Set down word for word each line from the start of the listing through the line that contains "The width and height of the screenshot is (1000, 750).", both included.

*** Block opens ***

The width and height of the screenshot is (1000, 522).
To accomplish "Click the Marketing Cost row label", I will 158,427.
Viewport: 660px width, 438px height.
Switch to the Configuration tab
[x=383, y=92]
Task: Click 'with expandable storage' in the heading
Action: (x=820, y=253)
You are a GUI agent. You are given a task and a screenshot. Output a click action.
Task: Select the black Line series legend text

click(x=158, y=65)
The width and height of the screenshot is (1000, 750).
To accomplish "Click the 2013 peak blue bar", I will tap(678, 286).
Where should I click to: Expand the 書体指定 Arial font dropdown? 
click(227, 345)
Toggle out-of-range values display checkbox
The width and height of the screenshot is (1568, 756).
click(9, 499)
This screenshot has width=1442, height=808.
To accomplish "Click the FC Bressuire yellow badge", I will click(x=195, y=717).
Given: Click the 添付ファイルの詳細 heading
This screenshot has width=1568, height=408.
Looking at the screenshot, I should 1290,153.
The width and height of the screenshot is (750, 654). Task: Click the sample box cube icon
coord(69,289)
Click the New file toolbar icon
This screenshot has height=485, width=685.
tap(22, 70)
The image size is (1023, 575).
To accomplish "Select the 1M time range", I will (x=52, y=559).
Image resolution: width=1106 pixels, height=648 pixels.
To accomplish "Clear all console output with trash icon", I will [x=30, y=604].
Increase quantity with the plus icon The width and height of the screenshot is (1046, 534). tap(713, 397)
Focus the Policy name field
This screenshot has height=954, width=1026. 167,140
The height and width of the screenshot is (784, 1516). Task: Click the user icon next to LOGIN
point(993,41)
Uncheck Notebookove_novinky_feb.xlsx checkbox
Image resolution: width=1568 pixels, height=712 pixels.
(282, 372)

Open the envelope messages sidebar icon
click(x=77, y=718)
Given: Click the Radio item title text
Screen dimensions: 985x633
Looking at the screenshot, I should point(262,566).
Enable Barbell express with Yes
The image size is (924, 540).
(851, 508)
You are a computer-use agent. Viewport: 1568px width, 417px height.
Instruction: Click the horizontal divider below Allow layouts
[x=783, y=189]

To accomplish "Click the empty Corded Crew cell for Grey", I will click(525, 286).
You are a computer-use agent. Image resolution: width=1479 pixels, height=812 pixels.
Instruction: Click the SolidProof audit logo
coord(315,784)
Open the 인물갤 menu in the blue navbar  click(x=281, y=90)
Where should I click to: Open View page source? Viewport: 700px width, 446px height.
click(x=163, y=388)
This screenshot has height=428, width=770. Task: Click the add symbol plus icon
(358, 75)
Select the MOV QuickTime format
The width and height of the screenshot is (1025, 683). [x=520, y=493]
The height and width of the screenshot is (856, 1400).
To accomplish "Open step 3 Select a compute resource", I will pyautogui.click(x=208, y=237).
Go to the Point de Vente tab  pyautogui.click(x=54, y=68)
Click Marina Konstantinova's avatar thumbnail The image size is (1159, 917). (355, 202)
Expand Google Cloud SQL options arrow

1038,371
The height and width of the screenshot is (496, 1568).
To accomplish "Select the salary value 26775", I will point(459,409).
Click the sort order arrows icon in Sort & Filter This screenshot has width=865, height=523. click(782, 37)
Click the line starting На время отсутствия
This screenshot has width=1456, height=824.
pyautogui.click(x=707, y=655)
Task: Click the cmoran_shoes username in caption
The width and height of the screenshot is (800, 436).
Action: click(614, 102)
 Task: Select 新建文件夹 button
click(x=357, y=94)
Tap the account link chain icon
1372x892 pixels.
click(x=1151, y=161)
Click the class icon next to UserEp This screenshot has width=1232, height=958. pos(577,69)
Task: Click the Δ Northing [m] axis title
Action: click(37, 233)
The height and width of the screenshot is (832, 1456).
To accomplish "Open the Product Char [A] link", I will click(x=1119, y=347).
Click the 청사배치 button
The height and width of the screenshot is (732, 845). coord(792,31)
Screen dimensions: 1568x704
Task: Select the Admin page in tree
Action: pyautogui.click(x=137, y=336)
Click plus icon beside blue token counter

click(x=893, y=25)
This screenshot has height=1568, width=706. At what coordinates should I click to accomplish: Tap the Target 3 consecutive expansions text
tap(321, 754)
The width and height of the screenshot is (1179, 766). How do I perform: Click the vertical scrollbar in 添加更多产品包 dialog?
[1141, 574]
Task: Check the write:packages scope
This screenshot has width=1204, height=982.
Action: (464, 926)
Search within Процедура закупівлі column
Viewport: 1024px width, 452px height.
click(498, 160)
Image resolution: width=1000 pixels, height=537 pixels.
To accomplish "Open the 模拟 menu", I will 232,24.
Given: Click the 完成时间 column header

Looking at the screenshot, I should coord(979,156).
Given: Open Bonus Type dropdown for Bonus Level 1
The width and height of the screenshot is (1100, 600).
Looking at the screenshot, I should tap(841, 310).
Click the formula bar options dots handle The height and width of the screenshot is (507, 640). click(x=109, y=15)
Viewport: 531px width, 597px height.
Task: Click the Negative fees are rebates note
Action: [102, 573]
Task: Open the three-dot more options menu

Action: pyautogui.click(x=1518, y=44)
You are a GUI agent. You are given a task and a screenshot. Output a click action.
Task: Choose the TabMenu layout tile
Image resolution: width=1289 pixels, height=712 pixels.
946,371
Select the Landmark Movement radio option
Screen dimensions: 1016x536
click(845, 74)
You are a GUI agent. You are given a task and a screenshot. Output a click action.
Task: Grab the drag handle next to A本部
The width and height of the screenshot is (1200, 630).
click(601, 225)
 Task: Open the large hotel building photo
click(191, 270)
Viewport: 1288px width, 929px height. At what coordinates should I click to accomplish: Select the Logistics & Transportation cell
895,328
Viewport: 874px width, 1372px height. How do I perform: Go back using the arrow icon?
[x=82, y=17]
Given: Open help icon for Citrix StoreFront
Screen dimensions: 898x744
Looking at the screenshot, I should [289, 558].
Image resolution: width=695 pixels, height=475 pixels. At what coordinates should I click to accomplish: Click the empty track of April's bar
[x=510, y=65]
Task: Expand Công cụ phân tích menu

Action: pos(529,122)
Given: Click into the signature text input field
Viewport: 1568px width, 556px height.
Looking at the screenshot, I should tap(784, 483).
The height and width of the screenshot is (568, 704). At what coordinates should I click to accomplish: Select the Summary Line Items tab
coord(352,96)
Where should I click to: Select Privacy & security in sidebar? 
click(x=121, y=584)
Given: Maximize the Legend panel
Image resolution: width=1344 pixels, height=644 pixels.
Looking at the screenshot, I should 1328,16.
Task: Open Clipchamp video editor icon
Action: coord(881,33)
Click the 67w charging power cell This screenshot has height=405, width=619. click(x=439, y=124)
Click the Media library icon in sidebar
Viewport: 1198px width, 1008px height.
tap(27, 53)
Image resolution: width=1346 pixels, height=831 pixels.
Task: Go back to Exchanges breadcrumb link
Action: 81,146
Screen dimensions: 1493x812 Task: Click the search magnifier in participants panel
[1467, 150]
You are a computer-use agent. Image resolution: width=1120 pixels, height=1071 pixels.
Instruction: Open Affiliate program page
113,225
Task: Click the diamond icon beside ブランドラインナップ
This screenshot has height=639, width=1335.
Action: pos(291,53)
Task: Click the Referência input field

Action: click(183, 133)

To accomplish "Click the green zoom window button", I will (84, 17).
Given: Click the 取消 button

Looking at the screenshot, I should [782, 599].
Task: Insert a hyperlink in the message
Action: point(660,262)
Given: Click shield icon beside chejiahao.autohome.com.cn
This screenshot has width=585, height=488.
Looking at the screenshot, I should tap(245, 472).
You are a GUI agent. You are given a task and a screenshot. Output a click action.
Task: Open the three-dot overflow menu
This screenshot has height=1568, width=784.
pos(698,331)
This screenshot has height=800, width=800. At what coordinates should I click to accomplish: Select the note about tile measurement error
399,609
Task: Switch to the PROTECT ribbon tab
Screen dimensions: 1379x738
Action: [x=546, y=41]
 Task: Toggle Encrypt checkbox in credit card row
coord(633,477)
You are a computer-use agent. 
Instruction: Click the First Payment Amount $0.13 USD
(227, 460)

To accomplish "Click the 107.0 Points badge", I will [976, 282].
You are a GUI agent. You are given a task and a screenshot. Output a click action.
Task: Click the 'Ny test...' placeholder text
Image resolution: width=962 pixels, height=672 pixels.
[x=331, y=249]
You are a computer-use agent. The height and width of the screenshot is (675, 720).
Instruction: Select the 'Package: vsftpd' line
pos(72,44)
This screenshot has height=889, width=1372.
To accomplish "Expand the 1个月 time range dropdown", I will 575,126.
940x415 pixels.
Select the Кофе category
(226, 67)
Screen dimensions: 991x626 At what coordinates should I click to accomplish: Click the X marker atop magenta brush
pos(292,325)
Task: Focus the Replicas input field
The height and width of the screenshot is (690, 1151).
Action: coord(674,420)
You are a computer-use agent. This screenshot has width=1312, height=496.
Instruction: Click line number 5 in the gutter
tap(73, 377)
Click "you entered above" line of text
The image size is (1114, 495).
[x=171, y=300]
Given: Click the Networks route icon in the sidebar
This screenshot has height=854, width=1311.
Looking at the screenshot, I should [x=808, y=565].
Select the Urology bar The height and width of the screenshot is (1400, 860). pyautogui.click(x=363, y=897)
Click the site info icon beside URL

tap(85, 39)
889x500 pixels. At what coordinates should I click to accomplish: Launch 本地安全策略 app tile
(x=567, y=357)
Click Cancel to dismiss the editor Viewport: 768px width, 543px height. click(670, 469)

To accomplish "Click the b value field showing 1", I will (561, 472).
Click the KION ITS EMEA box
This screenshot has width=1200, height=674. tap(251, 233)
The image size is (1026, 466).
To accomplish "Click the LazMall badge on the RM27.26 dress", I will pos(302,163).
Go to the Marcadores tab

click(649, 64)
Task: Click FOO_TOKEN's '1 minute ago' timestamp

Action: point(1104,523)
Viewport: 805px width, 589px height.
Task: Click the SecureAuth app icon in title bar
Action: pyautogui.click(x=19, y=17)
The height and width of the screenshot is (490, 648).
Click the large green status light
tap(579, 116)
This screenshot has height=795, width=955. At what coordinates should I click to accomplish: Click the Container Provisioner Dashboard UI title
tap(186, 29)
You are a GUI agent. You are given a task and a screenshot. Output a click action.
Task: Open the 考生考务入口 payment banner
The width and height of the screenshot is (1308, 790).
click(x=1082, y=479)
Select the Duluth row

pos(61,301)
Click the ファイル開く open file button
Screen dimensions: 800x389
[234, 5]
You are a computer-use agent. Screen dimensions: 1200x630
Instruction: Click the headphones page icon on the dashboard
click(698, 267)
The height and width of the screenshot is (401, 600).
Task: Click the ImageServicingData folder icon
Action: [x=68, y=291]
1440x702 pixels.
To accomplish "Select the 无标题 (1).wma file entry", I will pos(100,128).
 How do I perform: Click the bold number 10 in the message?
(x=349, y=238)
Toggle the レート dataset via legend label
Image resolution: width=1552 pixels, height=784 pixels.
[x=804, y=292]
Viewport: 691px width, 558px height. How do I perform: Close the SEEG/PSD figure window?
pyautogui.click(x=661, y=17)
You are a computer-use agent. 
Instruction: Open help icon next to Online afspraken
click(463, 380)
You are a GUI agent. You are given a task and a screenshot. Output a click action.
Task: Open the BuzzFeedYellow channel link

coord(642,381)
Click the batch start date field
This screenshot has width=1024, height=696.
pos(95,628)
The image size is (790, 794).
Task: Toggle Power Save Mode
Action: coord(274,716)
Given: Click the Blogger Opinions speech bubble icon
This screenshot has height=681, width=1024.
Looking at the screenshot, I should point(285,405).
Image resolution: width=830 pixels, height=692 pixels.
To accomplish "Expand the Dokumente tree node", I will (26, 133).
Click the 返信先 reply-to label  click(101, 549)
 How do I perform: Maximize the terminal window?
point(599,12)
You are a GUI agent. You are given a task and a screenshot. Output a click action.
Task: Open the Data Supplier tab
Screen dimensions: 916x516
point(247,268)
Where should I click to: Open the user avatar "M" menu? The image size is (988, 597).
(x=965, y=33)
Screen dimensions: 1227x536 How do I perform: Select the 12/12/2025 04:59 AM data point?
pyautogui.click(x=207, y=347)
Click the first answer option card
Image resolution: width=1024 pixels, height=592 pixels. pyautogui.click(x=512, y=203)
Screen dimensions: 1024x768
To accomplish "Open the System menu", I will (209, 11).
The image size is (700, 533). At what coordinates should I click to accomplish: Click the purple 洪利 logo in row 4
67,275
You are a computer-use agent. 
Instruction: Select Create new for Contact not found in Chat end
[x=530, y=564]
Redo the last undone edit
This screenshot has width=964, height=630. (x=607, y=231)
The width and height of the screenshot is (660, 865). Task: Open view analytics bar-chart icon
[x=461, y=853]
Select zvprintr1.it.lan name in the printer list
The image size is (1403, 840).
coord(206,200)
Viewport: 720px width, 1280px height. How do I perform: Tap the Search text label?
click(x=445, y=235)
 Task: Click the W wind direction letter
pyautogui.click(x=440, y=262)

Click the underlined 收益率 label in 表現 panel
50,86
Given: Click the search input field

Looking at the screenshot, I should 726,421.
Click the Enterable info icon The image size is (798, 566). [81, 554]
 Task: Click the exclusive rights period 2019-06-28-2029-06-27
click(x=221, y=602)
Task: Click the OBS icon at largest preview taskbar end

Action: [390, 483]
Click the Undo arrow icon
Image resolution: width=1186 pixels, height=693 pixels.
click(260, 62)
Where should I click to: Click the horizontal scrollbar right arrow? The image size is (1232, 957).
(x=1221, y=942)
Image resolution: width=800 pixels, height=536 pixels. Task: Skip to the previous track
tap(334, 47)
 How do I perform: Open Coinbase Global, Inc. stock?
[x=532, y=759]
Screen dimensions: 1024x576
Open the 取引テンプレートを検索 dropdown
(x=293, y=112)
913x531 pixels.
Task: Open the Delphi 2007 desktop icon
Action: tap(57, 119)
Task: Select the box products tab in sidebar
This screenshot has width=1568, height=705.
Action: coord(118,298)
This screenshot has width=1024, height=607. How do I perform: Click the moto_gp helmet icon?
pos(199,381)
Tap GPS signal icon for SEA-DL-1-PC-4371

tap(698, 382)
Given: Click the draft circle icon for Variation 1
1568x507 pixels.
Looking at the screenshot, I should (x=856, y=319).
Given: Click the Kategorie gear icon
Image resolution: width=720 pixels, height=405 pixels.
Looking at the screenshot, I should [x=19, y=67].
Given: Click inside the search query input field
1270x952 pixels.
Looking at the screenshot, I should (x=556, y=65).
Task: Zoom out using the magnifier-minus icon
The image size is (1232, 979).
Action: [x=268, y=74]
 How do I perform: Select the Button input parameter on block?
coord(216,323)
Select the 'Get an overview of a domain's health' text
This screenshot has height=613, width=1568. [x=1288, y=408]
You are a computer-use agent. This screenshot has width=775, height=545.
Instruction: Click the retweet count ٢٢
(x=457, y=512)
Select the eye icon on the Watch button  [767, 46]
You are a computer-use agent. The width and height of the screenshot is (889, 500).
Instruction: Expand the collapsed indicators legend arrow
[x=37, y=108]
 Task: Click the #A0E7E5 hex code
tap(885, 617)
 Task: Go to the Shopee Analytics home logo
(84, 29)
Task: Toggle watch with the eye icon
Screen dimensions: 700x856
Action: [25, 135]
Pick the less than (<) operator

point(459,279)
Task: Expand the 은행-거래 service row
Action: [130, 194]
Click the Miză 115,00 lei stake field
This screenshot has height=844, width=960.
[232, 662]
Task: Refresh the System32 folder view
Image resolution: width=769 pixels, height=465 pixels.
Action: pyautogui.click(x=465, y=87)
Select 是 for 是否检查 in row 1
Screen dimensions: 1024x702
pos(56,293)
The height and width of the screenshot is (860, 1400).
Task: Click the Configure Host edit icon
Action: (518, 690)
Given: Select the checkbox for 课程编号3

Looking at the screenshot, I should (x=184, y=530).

*** Block closes ***

Written answer >>
The width and height of the screenshot is (1000, 522).
To accomplish "Click the Marketing Cost row label", I will 158,427.
Viewport: 660px width, 438px height.
Switch to the Configuration tab
[x=383, y=92]
Task: Click 'with expandable storage' in the heading
Action: (x=820, y=253)
You are a GUI agent. You are given a task and a screenshot. Output a click action.
Task: Select the black Line series legend text

click(x=158, y=65)
The width and height of the screenshot is (1000, 750).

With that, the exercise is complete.